▶ **Exercise goal**: Return only those lines of the records below in which "height" appears.

▶ **Records for this task**:
########

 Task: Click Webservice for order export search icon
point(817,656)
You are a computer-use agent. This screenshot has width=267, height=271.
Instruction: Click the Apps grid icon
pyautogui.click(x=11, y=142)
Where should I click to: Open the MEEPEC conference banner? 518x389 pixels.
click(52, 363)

########

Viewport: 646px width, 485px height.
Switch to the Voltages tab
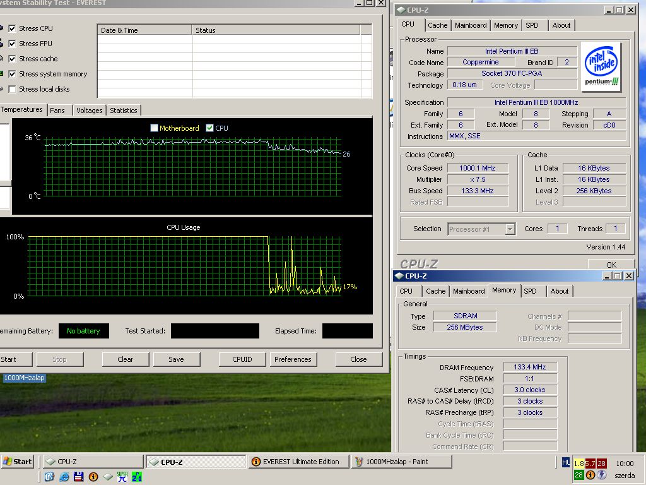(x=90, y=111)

########

▶ **Your solution**:
You are a computer-use agent. This screenshot has width=267, height=271.
Viewport: 646px width, 485px height.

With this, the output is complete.